(Stored items)
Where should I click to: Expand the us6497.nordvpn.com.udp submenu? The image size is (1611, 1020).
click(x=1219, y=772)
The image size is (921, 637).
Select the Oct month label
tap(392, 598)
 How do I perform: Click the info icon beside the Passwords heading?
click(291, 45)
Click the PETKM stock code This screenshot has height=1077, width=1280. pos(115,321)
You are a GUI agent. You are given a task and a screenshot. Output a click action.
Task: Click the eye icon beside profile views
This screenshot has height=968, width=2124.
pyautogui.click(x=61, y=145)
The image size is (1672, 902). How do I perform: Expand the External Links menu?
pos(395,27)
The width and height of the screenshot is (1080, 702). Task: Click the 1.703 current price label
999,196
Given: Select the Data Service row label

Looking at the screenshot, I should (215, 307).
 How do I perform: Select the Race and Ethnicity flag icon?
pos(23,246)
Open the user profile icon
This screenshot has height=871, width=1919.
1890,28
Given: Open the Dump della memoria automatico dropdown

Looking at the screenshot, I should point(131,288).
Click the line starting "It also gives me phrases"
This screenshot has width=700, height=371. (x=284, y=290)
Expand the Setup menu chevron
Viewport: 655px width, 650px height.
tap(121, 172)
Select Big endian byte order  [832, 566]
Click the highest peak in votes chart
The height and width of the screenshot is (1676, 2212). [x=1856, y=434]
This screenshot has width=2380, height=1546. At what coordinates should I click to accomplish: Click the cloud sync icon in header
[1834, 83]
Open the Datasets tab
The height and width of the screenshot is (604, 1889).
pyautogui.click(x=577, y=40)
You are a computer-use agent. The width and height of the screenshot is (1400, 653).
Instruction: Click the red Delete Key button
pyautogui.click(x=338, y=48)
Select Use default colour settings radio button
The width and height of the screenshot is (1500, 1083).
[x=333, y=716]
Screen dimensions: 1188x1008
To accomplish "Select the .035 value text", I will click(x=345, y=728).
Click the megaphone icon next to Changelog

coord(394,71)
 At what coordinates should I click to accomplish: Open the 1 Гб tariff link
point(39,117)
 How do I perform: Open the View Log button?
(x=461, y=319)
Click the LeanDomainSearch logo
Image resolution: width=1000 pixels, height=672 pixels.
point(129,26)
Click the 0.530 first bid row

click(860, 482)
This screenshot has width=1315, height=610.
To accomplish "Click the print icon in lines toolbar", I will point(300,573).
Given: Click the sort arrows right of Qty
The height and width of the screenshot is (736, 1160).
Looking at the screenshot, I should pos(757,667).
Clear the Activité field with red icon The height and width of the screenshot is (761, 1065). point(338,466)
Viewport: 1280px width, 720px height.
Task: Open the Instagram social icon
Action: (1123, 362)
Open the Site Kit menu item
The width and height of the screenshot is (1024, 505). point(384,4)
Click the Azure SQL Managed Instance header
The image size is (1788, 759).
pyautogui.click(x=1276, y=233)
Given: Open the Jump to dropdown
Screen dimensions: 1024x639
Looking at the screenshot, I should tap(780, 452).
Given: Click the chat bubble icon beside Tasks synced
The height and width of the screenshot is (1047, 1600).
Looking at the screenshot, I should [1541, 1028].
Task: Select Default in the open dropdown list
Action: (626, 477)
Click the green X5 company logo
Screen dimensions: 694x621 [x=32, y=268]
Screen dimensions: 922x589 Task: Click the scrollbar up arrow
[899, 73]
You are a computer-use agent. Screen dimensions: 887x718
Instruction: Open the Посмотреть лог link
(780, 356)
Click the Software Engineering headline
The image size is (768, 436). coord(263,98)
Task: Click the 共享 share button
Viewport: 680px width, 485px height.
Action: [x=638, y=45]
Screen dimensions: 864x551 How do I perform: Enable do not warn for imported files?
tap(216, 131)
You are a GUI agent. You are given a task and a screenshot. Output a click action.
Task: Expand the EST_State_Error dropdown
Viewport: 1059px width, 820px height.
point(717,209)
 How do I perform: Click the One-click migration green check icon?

- **Assignment**: Transcribe every entry exactly as it reads.

- **Result of this exercise**:
Where should I click to: Expand the us6497.nordvpn.com.udp submenu? The image size is (1611, 1020).
click(x=1219, y=772)
The image size is (921, 637).
Select the Oct month label
tap(392, 598)
 How do I perform: Click the info icon beside the Passwords heading?
click(291, 45)
Click the PETKM stock code This screenshot has height=1077, width=1280. pos(115,321)
You are a GUI agent. You are given a task and a screenshot. Output a click action.
Task: Click the eye icon beside profile views
This screenshot has height=968, width=2124.
pyautogui.click(x=61, y=145)
The image size is (1672, 902). How do I perform: Expand the External Links menu?
pos(395,27)
The width and height of the screenshot is (1080, 702). Task: Click the 1.703 current price label
999,196
Given: Select the Data Service row label

Looking at the screenshot, I should (215, 307).
 How do I perform: Select the Race and Ethnicity flag icon?
pos(23,246)
Open the user profile icon
This screenshot has height=871, width=1919.
1890,28
Given: Open the Dump della memoria automatico dropdown

Looking at the screenshot, I should point(131,288).
Click the line starting "It also gives me phrases"
This screenshot has width=700, height=371. (x=284, y=290)
Expand the Setup menu chevron
Viewport: 655px width, 650px height.
tap(121, 172)
Select Big endian byte order  [832, 566]
Click the highest peak in votes chart
The height and width of the screenshot is (1676, 2212). [x=1856, y=434]
This screenshot has width=2380, height=1546. At what coordinates should I click to accomplish: Click the cloud sync icon in header
[1834, 83]
Open the Datasets tab
The height and width of the screenshot is (604, 1889).
pyautogui.click(x=577, y=40)
You are a computer-use agent. The width and height of the screenshot is (1400, 653).
Instruction: Click the red Delete Key button
pyautogui.click(x=338, y=48)
Select Use default colour settings radio button
The width and height of the screenshot is (1500, 1083).
[x=333, y=716]
Screen dimensions: 1188x1008
To accomplish "Select the .035 value text", I will click(x=345, y=728).
Click the megaphone icon next to Changelog

coord(394,71)
 At what coordinates should I click to accomplish: Open the 1 Гб tariff link
point(39,117)
 How do I perform: Open the View Log button?
(x=461, y=319)
Click the LeanDomainSearch logo
Image resolution: width=1000 pixels, height=672 pixels.
point(129,26)
Click the 0.530 first bid row

click(860, 482)
This screenshot has width=1315, height=610.
To accomplish "Click the print icon in lines toolbar", I will point(300,573).
Given: Click the sort arrows right of Qty
The height and width of the screenshot is (736, 1160).
Looking at the screenshot, I should pos(757,667).
Clear the Activité field with red icon The height and width of the screenshot is (761, 1065). point(338,466)
Viewport: 1280px width, 720px height.
Task: Open the Instagram social icon
Action: (1123, 362)
Open the Site Kit menu item
The width and height of the screenshot is (1024, 505). point(384,4)
Click the Azure SQL Managed Instance header
The image size is (1788, 759).
pyautogui.click(x=1276, y=233)
Given: Open the Jump to dropdown
Screen dimensions: 1024x639
Looking at the screenshot, I should tap(780, 452).
Given: Click the chat bubble icon beside Tasks synced
The height and width of the screenshot is (1047, 1600).
Looking at the screenshot, I should [1541, 1028].
Task: Select Default in the open dropdown list
Action: (626, 477)
Click the green X5 company logo
Screen dimensions: 694x621 [x=32, y=268]
Screen dimensions: 922x589 Task: Click the scrollbar up arrow
[899, 73]
You are a computer-use agent. Screen dimensions: 887x718
Instruction: Open the Посмотреть лог link
(780, 356)
Click the Software Engineering headline
The image size is (768, 436). coord(263,98)
Task: Click the 共享 share button
Viewport: 680px width, 485px height.
Action: [x=638, y=45]
Screen dimensions: 864x551 How do I perform: Enable do not warn for imported files?
tap(216, 131)
You are a GUI agent. You are given a task and a screenshot. Output a click action.
Task: Expand the EST_State_Error dropdown
Viewport: 1059px width, 820px height.
point(717,209)
 How do I perform: Click the One-click migration green check icon?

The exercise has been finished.